Saved entries
━━━━
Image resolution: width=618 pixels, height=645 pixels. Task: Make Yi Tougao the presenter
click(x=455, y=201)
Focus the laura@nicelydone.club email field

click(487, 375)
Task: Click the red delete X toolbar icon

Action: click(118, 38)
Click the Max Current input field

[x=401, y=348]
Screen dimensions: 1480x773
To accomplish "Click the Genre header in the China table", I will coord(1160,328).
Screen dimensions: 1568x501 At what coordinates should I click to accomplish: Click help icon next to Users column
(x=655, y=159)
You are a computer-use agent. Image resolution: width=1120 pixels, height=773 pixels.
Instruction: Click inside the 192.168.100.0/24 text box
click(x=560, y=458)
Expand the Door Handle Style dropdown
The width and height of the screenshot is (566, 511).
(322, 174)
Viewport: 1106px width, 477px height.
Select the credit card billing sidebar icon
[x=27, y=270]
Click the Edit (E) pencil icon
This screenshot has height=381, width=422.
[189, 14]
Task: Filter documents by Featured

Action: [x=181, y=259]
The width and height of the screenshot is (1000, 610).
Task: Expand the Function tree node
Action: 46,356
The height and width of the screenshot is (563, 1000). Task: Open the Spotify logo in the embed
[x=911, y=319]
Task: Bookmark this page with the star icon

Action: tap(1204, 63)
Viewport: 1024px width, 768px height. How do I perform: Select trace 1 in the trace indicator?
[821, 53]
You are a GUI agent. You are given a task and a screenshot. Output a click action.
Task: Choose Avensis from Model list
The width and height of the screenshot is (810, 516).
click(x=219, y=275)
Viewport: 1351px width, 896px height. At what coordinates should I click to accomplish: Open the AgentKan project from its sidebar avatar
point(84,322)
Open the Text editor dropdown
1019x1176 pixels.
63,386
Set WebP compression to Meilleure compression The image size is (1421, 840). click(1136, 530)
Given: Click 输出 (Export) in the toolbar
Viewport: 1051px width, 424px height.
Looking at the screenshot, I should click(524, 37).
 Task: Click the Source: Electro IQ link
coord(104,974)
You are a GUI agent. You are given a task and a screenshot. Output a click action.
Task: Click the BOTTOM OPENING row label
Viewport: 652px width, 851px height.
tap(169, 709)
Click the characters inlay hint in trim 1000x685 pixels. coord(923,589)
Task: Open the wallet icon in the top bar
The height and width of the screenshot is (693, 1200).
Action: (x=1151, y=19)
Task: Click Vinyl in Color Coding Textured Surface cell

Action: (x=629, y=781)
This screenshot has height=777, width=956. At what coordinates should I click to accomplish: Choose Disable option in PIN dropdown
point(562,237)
━━━━
YOUR OBJECTIVE
Including any blank lines, repeat the data exactly.

WRITTEN RESPONSE
Image resolution: width=618 pixels, height=645 pixels. Task: Make Yi Tougao the presenter
click(x=455, y=201)
Focus the laura@nicelydone.club email field

click(487, 375)
Task: Click the red delete X toolbar icon

Action: click(118, 38)
Click the Max Current input field

[x=401, y=348]
Screen dimensions: 1480x773
To accomplish "Click the Genre header in the China table", I will coord(1160,328).
Screen dimensions: 1568x501 At what coordinates should I click to accomplish: Click help icon next to Users column
(x=655, y=159)
You are a computer-use agent. Image resolution: width=1120 pixels, height=773 pixels.
Instruction: Click inside the 192.168.100.0/24 text box
click(x=560, y=458)
Expand the Door Handle Style dropdown
The width and height of the screenshot is (566, 511).
(322, 174)
Viewport: 1106px width, 477px height.
Select the credit card billing sidebar icon
[x=27, y=270]
Click the Edit (E) pencil icon
This screenshot has height=381, width=422.
[189, 14]
Task: Filter documents by Featured

Action: [x=181, y=259]
The width and height of the screenshot is (1000, 610).
Task: Expand the Function tree node
Action: 46,356
The height and width of the screenshot is (563, 1000). Task: Open the Spotify logo in the embed
[x=911, y=319]
Task: Bookmark this page with the star icon

Action: tap(1204, 63)
Viewport: 1024px width, 768px height. How do I perform: Select trace 1 in the trace indicator?
[821, 53]
You are a GUI agent. You are given a task and a screenshot. Output a click action.
Task: Choose Avensis from Model list
The width and height of the screenshot is (810, 516).
click(x=219, y=275)
Viewport: 1351px width, 896px height. At what coordinates should I click to accomplish: Open the AgentKan project from its sidebar avatar
point(84,322)
Open the Text editor dropdown
1019x1176 pixels.
63,386
Set WebP compression to Meilleure compression The image size is (1421, 840). click(1136, 530)
Given: Click 输出 (Export) in the toolbar
Viewport: 1051px width, 424px height.
Looking at the screenshot, I should click(524, 37).
 Task: Click the Source: Electro IQ link
coord(104,974)
You are a GUI agent. You are given a task and a screenshot. Output a click action.
Task: Click the BOTTOM OPENING row label
Viewport: 652px width, 851px height.
tap(169, 709)
Click the characters inlay hint in trim 1000x685 pixels. coord(923,589)
Task: Open the wallet icon in the top bar
The height and width of the screenshot is (693, 1200).
Action: (x=1151, y=19)
Task: Click Vinyl in Color Coding Textured Surface cell

Action: (x=629, y=781)
This screenshot has height=777, width=956. At what coordinates should I click to accomplish: Choose Disable option in PIN dropdown
point(562,237)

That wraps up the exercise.